Namun sayang juga bangunan Pasar Cinde ini sudah dihancurkan, sudah tidak ada jejak yang tersisa. Kemudian, Pasar Kertapati, Lemabang, Kuto, Pasar Buah Temenggung dan Pasar Burung.
Saya suka datang ke pasar tradisional. Biasanya ketika sedang traveling ke luar kota, saya coba sempatkan ke pasar tradisional untuk melihat budaya dan kehidupan orang lokal setempat. Selain itu, pasar tradisional banyak menyediakan kebutuhan sehari-hari mulai dari makanan hingga barang-barang unik.
Kalau kamu lagi traveling ke Palembang, ada dua pasar tradisional yang menarik buat dikunjungi.
Pasar Buah Temenggung
Pasar yang berada di kawasan Jalan Segaran Palembang ini lokasinya agak unik. Berada di balik antara ruko-ruko bangunan tua. Kita tidak tahu kalau di belakangnya ada pasar.
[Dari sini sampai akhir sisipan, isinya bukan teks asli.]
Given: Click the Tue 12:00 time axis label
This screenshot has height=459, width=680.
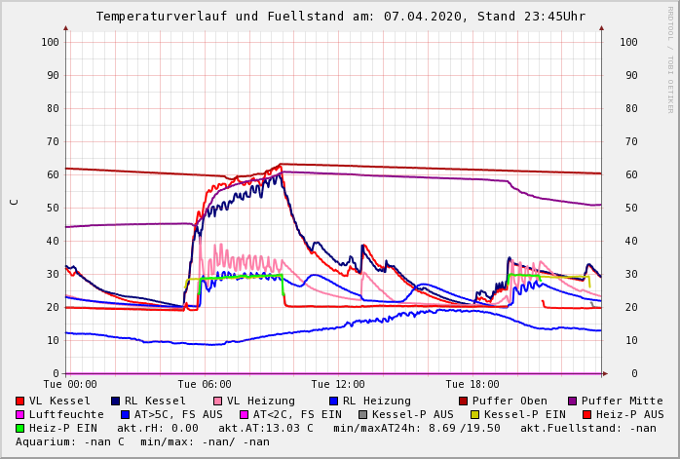Looking at the screenshot, I should 338,384.
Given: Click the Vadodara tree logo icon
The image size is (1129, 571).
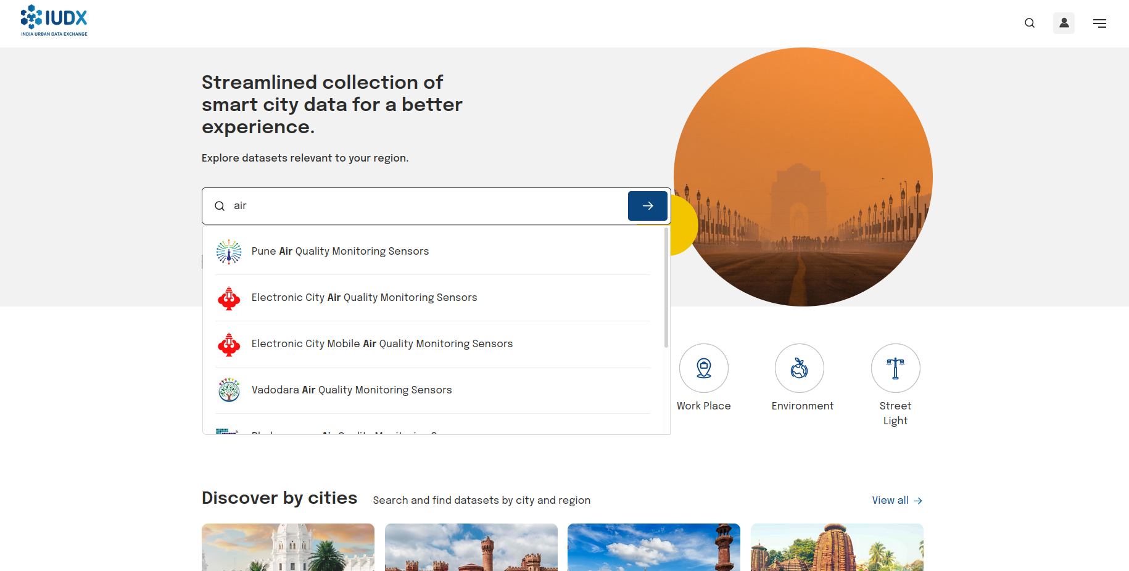Looking at the screenshot, I should pos(229,390).
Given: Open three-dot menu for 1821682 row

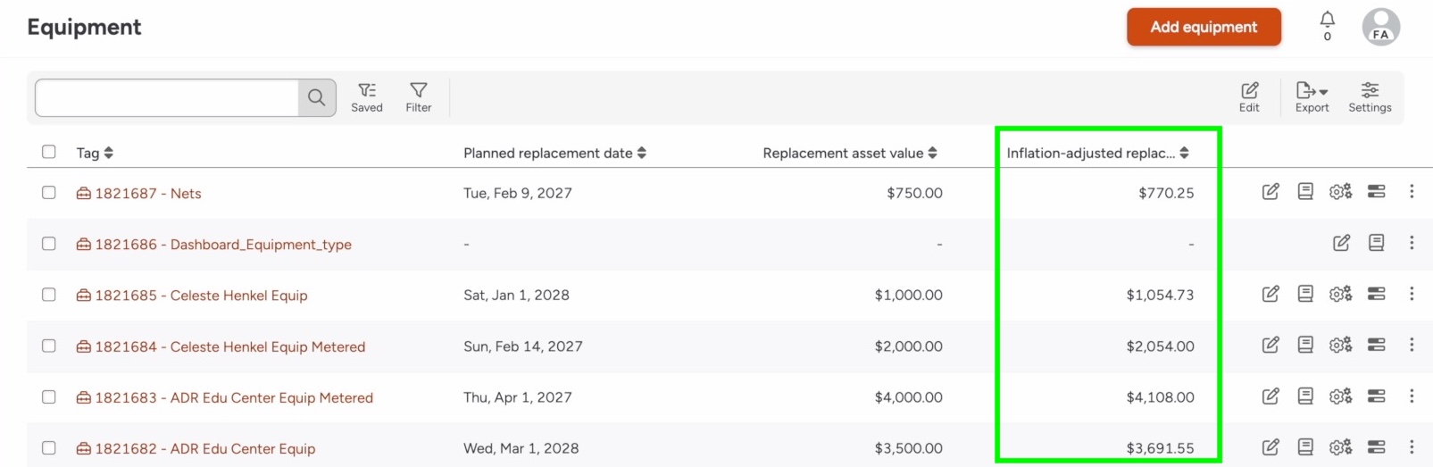Looking at the screenshot, I should 1411,447.
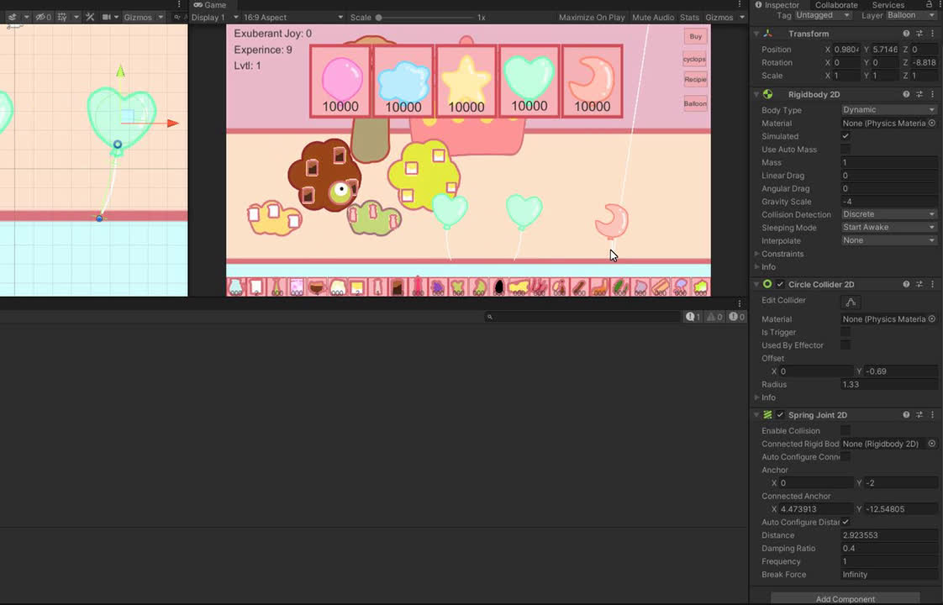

Kalau dibilang apakah Pasar Buah Temenggung ini mayoritas berasal dari kalangan etnis Cina, maka jawabannya belum tentu. Bagi saya pasar ini justru salah satu bentuk harmonis suku karena di dalam pasar setidaknya ada tiga etnis yaitu Cina, Arab dan Palembang asli.
Masing-masing penjual menawarkan barang jualan ada yang sama namun juga berbeda. Tinggal bagaimana pembeli pandai dalam memilih barang.
Proses tawar menawar barang pun menjadi keasyikan sendiri di Pasar Buah Temenggung ini. Di dalam Pasar Buah Temenggung ada dua tempat yaitu pasar kering dan pasar basah.
Untuk yang ingin membeli kebutuhan seperti buah dan makanan bisa ke pasar kering yang berada di bagian agak luar. Sedangkan untuk membeli daging, ikan, ayam, babi dan lainnya bisa ke pasar basah.